Né en 1985 à Al Malikiyah en Syrie, Dino Ahmad Ali est diplômé des Beaux-arts de Damas en 2007 et oriente rapidement ses recherches sur les phénomènes d’illusion optique. Remarqué pour son travail, il décide de poursuivre des études en art numérique et en sciences de l’information et de la communication à l’Université Paris 8. Il s’installe en France quelques mois avant que la Révolution syrienne n’éclate en 2011. Son indignation face aux violences militaires et celles frappant les civils s’illustre jusqu’en 2015 dans des images numériques au fort impact visuel et graphique.

Depuis, ses œuvres, images numériques imprimées sur toile ou sur plaque polyester,  présentent un labyrinthe de lignes vertigineuses défiant les repères et évoquant la chute. L’abstraction et le noir et blanc dominent un travail où le phénomène optique constitue le cœur du sujet. En 2016, Dino Ahmad Ali étend ses recherches sur l’illusion à des  installations dans l’espace public comme à Puteaux, lors du Graffic Art Festival en 2016, ou un an plus tard aux Grands Voisins, à Paris, lors du festival  Syrien n’est fait.

En 2018, Dino soutient sa thèse sur Le rôle du spectateur dans une installation optique interactive, travail de longue haleine qui accompagne et nourrit ses recherches plastiques.

L’année 2020 marque ainsi pour lui un tournant avec la «libération des couleurs». Formés de deux couches de plexiglass, ses nouveaux tableaux cinétiques changent de tonalité et d’aspect au gré des déplacements du spectateur par mélange optique des couleurs primaires matériellement présentes sur le support. Egalement photographe et vidéaste à ses heures, Dino expose régulièrement, en France comme en Europe.

http://ahmadali.fr

Born in 1985 in Al-Malikiyah, Syria, Dino Ahmad Ali graduated from the Damascus Faculty of Fine Arts in 2007 and soon chose to explore the phenomenon of optical illusion. As his work gained recognition, he decided to pursue further studies in numerical art and information and communication sciences at the University of Paris 8. He travelled to France just a few months before the Syrian Revolution broke out in 2011. He expressed his indignation over the violence perpetrated by the military and the brutal treatment of the population in the numeric images, with a strong visual and graphic impact, that he created until 2015.

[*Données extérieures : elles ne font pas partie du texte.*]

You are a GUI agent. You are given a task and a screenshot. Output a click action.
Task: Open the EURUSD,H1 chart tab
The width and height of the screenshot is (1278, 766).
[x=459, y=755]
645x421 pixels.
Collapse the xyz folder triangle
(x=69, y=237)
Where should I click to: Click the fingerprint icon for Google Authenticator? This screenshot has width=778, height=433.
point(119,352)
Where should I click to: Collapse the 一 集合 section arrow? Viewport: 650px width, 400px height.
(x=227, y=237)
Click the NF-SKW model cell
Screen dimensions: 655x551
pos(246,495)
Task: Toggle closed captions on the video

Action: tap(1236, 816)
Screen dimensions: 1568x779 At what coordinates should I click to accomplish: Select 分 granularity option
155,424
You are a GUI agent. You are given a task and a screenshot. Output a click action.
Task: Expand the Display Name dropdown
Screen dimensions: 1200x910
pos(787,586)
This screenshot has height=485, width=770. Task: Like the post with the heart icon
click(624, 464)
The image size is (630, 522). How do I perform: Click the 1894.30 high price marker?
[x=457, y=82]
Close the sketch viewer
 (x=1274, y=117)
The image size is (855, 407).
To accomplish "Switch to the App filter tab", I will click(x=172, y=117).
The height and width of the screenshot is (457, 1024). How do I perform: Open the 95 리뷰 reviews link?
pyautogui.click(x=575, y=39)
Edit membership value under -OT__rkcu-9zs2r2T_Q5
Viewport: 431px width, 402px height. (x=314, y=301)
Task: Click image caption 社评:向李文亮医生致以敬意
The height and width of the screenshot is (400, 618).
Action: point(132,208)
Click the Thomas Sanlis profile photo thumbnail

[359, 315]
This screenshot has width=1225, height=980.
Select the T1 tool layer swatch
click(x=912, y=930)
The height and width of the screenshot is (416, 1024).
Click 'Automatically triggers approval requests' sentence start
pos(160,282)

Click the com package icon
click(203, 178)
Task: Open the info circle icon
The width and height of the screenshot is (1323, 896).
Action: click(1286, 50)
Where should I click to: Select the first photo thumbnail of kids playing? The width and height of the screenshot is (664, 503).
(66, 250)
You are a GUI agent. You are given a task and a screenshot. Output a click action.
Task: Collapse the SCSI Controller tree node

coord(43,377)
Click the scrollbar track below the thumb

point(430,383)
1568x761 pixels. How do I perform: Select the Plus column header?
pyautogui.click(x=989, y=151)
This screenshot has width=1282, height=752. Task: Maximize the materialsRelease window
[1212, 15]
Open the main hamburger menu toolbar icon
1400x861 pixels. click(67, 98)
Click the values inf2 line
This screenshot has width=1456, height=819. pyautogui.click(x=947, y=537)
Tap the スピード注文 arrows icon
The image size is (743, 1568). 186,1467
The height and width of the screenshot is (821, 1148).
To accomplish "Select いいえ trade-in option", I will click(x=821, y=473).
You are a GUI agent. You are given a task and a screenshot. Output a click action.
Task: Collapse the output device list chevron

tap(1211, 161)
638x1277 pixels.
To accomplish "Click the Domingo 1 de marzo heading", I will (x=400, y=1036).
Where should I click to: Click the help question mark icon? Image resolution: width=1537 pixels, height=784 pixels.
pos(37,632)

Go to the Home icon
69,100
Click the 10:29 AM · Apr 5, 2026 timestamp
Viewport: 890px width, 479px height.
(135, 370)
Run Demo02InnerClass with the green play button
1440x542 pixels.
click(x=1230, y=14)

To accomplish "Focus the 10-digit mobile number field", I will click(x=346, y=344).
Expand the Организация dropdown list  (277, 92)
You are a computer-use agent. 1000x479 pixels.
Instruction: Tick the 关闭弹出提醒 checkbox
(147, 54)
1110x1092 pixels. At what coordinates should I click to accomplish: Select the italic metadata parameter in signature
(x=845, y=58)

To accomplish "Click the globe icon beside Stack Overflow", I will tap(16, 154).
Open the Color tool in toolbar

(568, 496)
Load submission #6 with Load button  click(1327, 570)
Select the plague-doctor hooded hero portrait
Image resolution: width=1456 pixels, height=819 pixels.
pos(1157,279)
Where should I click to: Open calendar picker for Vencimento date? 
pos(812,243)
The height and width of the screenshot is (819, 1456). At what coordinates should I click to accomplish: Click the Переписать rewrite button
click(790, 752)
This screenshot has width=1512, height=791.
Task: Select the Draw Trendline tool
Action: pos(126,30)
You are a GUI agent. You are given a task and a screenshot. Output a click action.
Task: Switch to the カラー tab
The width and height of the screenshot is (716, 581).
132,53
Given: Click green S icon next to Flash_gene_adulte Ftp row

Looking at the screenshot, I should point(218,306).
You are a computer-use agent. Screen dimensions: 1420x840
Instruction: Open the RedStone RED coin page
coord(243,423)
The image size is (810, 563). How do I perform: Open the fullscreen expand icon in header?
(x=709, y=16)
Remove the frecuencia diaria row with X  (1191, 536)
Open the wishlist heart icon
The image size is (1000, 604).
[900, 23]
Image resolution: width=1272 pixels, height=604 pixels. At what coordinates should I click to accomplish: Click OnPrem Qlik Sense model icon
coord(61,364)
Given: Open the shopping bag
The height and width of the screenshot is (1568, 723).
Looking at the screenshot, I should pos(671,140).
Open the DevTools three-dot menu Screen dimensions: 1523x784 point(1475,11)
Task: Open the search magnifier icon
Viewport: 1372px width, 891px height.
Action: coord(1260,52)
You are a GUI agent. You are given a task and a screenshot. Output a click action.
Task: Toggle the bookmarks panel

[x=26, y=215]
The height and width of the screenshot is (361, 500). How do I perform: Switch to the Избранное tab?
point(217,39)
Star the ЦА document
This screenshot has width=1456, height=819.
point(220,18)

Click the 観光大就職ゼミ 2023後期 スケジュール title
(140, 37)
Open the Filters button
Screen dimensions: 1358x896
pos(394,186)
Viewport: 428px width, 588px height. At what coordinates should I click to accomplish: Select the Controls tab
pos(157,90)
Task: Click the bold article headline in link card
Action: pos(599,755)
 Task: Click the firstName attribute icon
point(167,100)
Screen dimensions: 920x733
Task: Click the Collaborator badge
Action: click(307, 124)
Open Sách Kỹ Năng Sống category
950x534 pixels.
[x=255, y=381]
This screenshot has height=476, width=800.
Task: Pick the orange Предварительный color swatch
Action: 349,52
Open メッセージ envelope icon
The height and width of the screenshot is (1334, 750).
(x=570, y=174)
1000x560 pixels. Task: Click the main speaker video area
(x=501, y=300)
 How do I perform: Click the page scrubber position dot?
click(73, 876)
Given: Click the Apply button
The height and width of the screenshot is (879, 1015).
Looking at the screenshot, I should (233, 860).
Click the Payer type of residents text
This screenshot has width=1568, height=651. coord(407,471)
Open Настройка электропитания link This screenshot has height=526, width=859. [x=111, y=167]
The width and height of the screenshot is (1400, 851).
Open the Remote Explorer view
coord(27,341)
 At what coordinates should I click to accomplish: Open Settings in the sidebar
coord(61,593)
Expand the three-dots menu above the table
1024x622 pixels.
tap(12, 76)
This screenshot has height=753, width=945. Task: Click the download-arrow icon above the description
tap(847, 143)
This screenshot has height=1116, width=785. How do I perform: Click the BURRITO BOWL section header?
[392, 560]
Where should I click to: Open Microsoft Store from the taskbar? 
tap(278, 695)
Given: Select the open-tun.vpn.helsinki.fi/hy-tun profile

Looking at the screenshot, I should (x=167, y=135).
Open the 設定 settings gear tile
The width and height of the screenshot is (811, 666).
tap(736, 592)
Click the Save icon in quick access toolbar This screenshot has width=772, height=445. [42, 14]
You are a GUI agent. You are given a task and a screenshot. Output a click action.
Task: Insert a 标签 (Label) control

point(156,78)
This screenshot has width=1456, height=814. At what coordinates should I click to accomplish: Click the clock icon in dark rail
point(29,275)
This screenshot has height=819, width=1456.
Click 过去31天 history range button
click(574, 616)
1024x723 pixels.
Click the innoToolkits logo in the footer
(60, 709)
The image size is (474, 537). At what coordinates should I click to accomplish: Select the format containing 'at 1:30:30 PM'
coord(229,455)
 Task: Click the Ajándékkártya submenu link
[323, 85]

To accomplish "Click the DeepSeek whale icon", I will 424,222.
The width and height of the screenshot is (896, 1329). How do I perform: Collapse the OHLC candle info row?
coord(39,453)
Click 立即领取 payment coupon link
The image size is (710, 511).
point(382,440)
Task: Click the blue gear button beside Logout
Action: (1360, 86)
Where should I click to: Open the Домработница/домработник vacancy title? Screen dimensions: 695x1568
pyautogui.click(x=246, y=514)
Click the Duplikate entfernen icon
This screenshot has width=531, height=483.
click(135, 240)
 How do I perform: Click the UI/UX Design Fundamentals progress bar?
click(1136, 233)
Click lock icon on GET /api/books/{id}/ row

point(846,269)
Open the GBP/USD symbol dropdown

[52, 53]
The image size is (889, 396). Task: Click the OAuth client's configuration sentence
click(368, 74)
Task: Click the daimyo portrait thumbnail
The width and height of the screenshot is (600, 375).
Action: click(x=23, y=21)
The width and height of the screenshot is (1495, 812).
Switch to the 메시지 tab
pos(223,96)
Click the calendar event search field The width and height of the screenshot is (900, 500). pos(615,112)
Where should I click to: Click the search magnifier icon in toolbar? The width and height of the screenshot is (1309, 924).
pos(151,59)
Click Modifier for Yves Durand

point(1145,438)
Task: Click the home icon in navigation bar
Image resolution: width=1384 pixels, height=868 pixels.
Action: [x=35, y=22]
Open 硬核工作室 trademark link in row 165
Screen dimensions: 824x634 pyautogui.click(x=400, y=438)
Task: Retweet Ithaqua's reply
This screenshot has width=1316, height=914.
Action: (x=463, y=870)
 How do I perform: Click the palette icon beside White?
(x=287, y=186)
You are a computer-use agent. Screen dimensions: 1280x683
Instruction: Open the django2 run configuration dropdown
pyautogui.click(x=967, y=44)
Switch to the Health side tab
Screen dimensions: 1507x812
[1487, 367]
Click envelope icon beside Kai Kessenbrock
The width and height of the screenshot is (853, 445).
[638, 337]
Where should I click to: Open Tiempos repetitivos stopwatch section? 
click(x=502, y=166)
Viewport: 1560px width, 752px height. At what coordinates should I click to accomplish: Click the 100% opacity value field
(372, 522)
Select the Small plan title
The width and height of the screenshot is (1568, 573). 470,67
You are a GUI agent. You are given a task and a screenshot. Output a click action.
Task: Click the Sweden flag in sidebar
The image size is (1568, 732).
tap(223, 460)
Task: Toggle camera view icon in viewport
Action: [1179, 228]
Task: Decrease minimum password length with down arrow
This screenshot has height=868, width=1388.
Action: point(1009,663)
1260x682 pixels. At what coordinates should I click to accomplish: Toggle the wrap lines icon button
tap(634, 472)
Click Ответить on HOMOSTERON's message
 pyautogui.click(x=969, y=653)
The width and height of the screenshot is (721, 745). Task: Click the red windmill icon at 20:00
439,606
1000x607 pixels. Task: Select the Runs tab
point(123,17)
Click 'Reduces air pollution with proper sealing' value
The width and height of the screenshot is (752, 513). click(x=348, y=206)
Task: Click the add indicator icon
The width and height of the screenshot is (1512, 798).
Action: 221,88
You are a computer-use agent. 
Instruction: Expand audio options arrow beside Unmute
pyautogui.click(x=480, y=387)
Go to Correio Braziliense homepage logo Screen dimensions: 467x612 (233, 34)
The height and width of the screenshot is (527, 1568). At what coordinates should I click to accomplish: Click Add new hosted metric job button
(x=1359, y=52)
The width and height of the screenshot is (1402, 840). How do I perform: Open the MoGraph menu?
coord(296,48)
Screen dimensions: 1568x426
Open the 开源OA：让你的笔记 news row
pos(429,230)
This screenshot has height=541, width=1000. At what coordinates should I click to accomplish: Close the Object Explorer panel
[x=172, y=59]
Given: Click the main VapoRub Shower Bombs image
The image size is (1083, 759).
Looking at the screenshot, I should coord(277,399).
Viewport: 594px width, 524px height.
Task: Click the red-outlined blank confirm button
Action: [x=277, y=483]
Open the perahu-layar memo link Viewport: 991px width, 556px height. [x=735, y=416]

Since then he has produced numeric images printed on fabric or polyester plaques that present a vertiginous labyrinth of lines without any visual landmarks, evoking a state of free-fall. In his work, which is predominantly abstract and in tones of black and white, optical phenomena play a central role. In 2016, Dino Ahmad Ali expanded his research into illusions, creating installations in public spaces including Puteaux, during the 2016 Graffic Art Festival, and one year later at the Grands Voisins in Paris, during the Syrien n’est fait festival.

In 2018 Dino defended his thesis, The role of the spectator in an interactive optical installation, which resulted from much thought and research carried out in parallel to his artistic work, and which informed that work as well.

With the “liberation of colour”, the year 2020 marked a turning point for Dino. In his new kinetic paintings, made up of two layers of Plexiglas, the colours and forms shift as the viewer moves, owing to the blend of primary colours on the Plexiglas support. Dino is also a photographer and video artist; he exhibits regularly in France and Europe.